L’opposizione contro l’assessore Rosati: “Venga revocata la sua nomina”

(di Maria Bandini) La protesta contro l’assessore Letizia Rosati si sposta anche all’interno del Consiglio Comunale dopo quella di questa mattina al di sotto dei portici del Comune (Leggi). Emiliana Avetti contesta la nomina della Rosati come assessore alla Cultura e alla Scuola. “Mi sono arrivati tanti messaggi da parte di ragazzi che non si sentono rappresentati. Dobbiamo rappresentare tutti e dare voce a tutti, non solo a chi ci ha eletto. È stata una scelta a mio parere in scienza e coscienza del sindaco, non per voti – ha detto Avetti leggendo un messaggio di un giovane reatino che ha avuto grandi difficoltà ad essere accettato e a sentirsi rappresentato – Dobbiamo fare in modo che gli ultimi non siano ultimi e penso che questa scelta sia discriminatoria nei confronti di tutti. Scelta sbagliata e avventata, non per la persona, ma solo per le esternazioni. Chiediamo ufficialmente la revoca di queste deleghe”. Gli fa eco anche il consigliere Alessio Angelucci: “È un peccato che lei – riferendosi alla Rosati – abbia esternato questa tipologia di parole. Sarebbe stato un ottimo assessore, io stesso l’avevo votata 5 anni fa. Certo, quelle affermazioni sono davvero un macigno anche perché non sono state né chiarite né smentite. La domanda su cui ci dobbiamo soffermare è: quanto noi oggi riusciamo davvero ad avvolgere tutte le sensibilità di questa città? Abbiamo delle responsabilità importanti quando ci esprimiamo in pubblico. Dobbiamo essere accorti. Mi dispiace, te lo dico con il cuore in mano”.

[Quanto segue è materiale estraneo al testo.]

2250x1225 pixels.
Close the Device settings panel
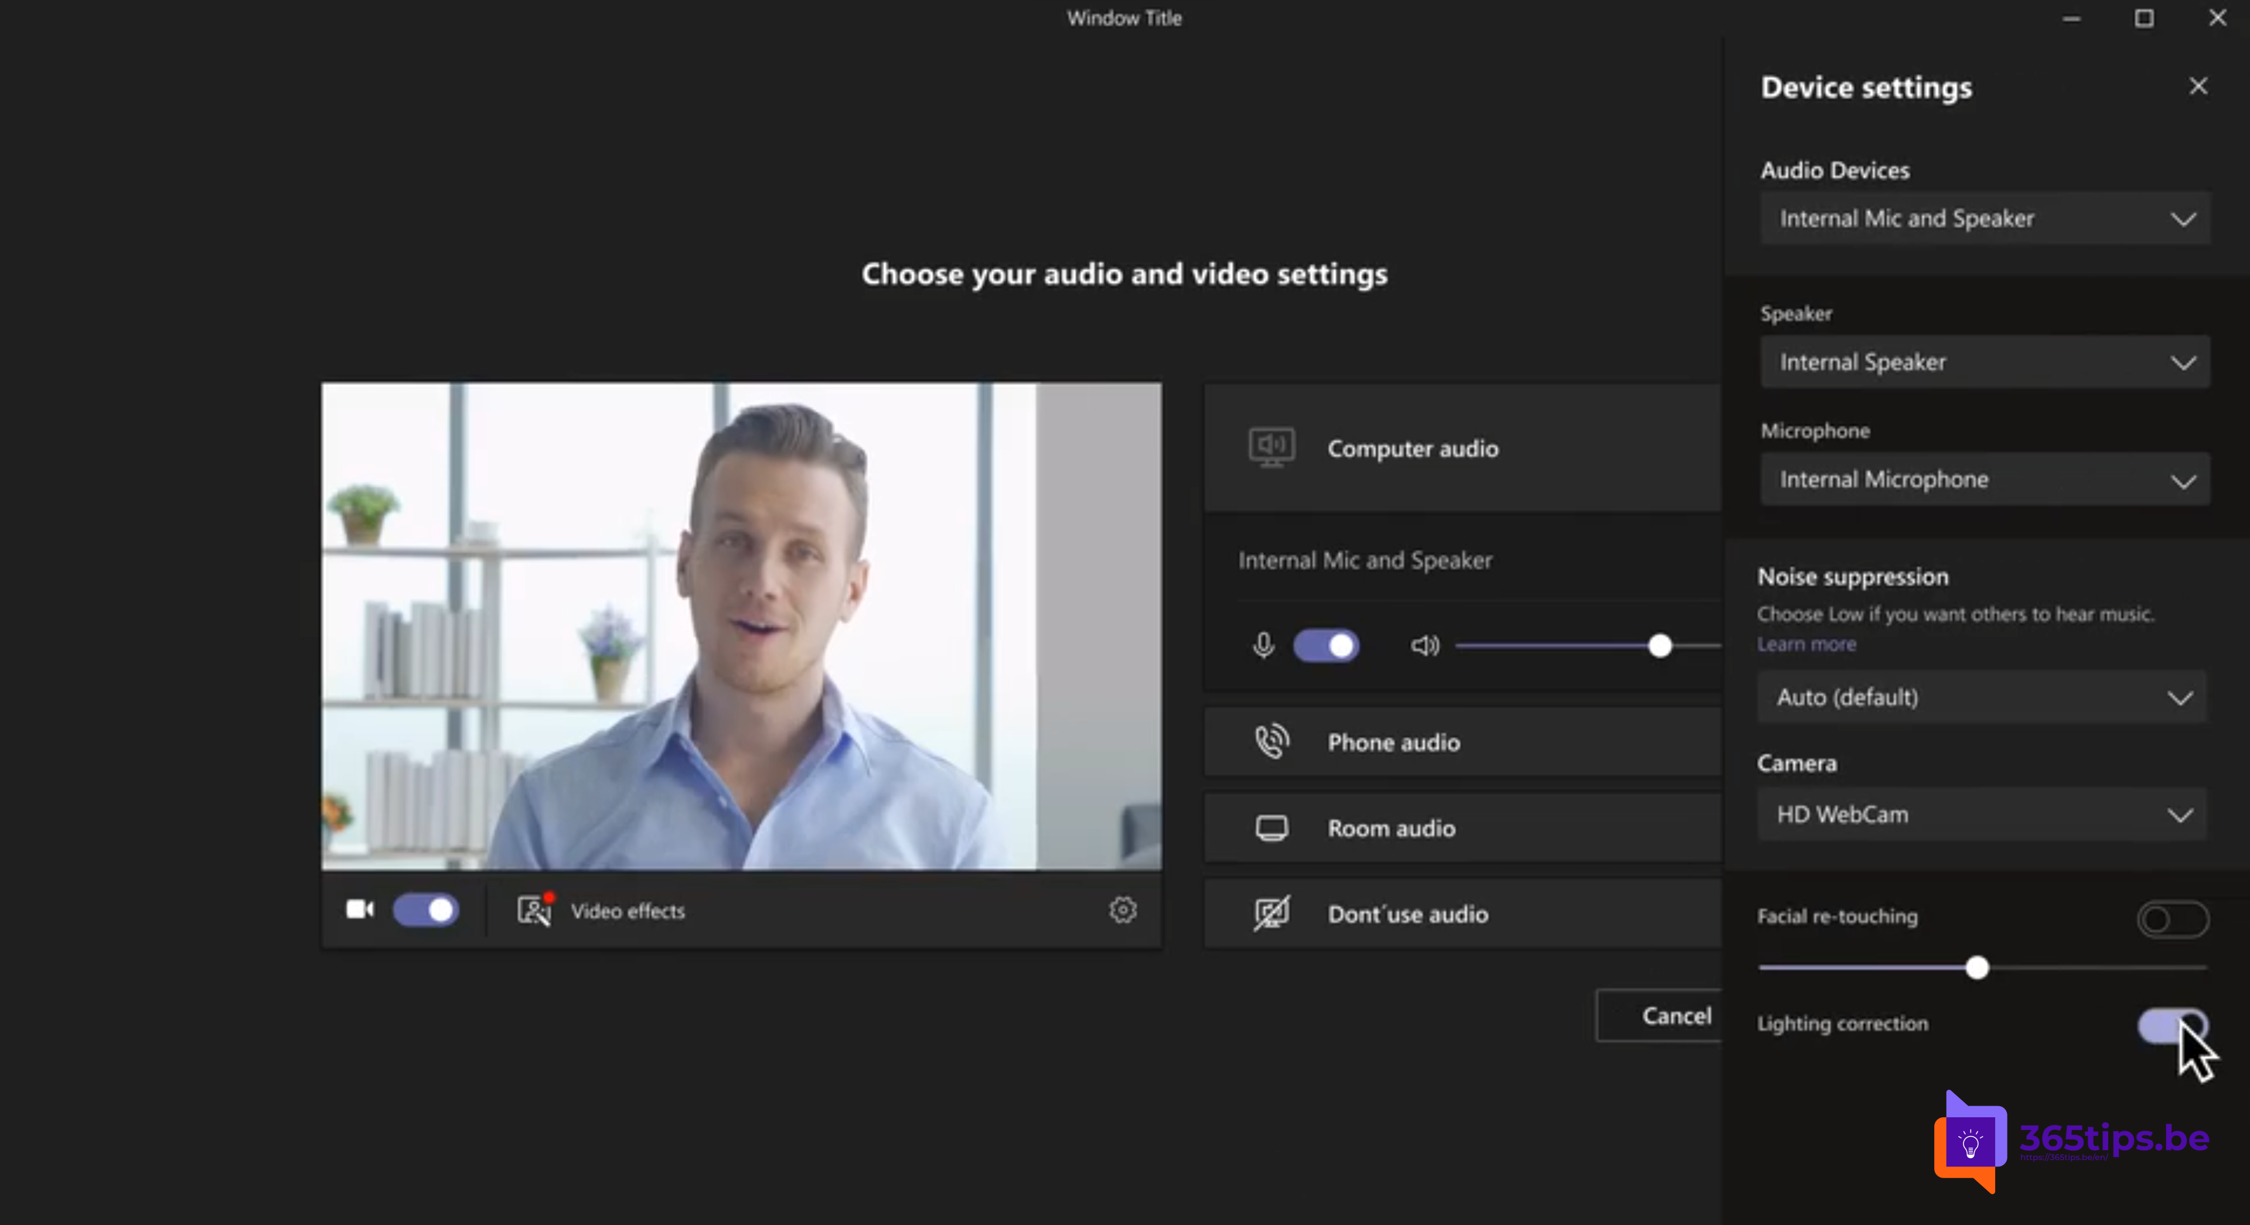point(2198,86)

Alla protesta si è poi aggiunta anche Elena Leonardi, consigliere di opposizione, che rivolgendosi al sindaco: “Lei oggi ha giurato sulla Costituzione e sui principi fondamentali, principi di cui però non ha tenuto conto quando ha dato la nomina all’assessore Rosati. È compito delle istituzioni promuovere una cultura contro la discriminazione. Abbiamo redatto un documento in cui chiediamo la revoca alla professoressa Letizia Rosati”.